'New H7N9 bird flu came from chickens'
Scientists from the University of Hong Kong got a breakthrough on the new deadly bird flu.
LONDON - Chinese scientists have confirmed for the first time that a new strain of bird flu that has killed 23 people in China has been transmitted to humans from chickens.
In a study published online in the Lancet medical journal, the scientists echoed previous statements from the World Health Organization (WHO) and Chinese officials that there is as yet no evidence of human-to-human transmission of this virus.
The H7N9 strain has infected 109 people in China since it was first detected in March. The WHO warned on Wednesday that this strain is "one of the most lethal" flu viruses and is transmitted more easily than the H5N1 strain of bird flu, which has killed hundreds around the world since 2003.

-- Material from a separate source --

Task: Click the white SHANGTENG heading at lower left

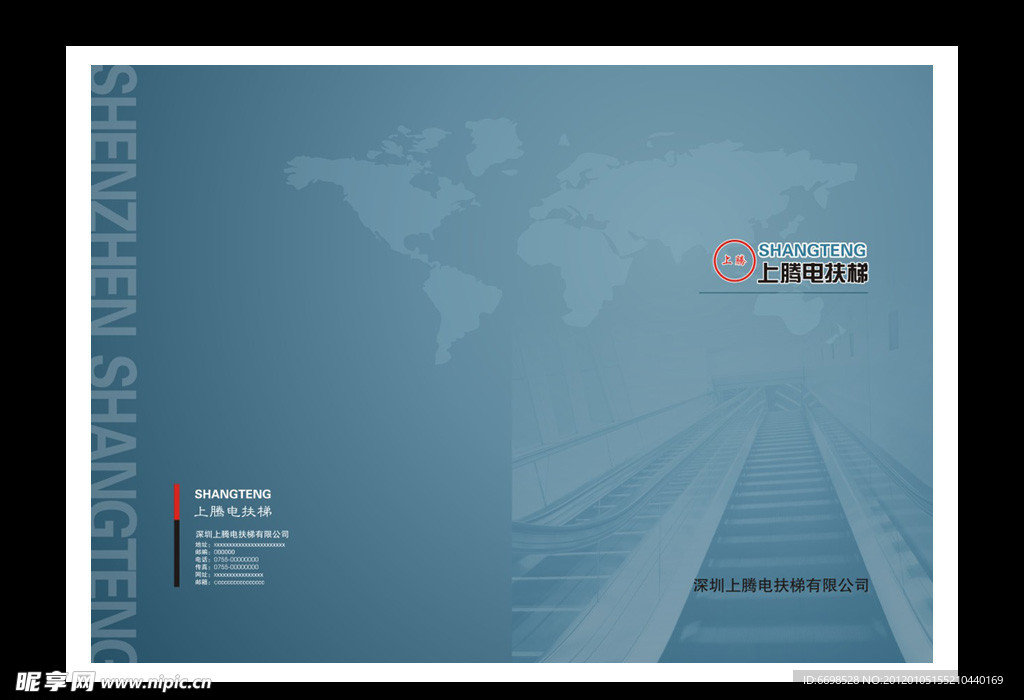Action: coord(232,494)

Kwok-Yung Yuen of the University of Hong Kong, who led the study, said its findings that chickens in poultry markets were a source of human infections meant that controlling the disease in these places and in these birds should be a priority.

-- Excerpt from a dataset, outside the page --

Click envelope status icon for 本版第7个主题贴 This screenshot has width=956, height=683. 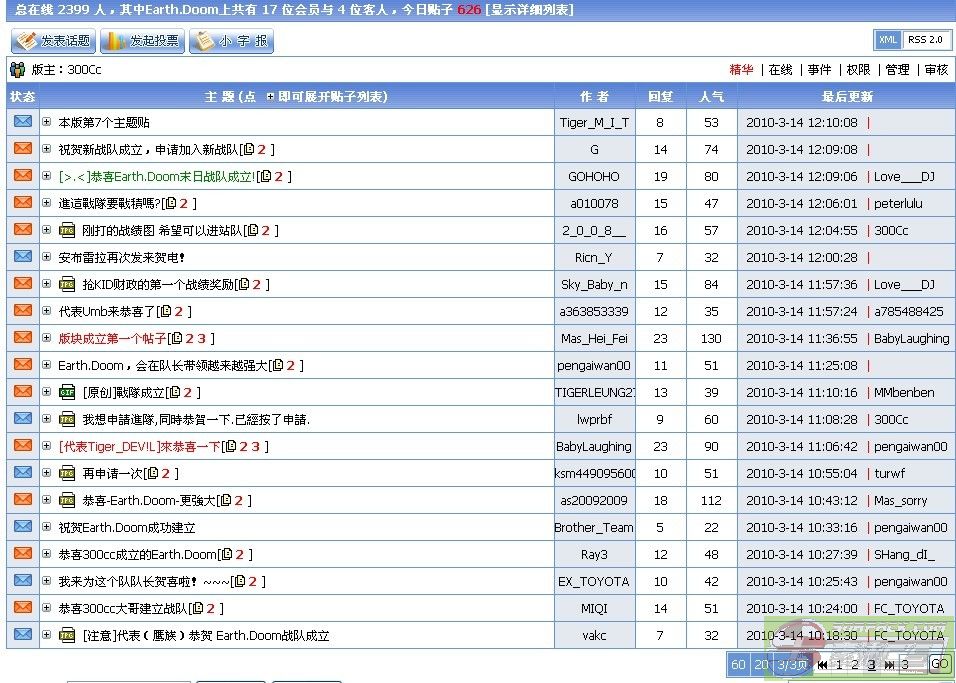22,122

Yuen's team conducted detailed cases studies on four H7N9 flu patients from Zhejiang, an eastern coastal province south of the commercial hub Shanghai.
All four patients had been exposed to poultry, either through their work or through visiting poultry markets.
He said aggressive intervention to block further animal-to-person transmission in live poultry markets, as has previously been done in Hong Kong, should be considered.
He added that temporary closure of live bird markets and comprehensive programs of surveillance, culling, biosecurity and segregation of different poultry species may also be needed "to halt evolution of the virus into a pandemic agent".
The evidence suggested that it is a pure poultry to human transmission and that controlling it will therefore depend on controlling the epidemic in poultry.
After analysing the genetic makeup of H7N9 virus in a sample isolated from one patient and comparing it to a sample from one of the chickens, the researchers said similarities suggest the virus is being transmitted directly to humans from poultry.
Yuen's findings do not mean all cases of human H7N9 infection come from chickens, or from poultry, but they do confirm chickens as one source.
The WHO has said 40percent of people infected with H7N9 appear to have had no contact with poultry.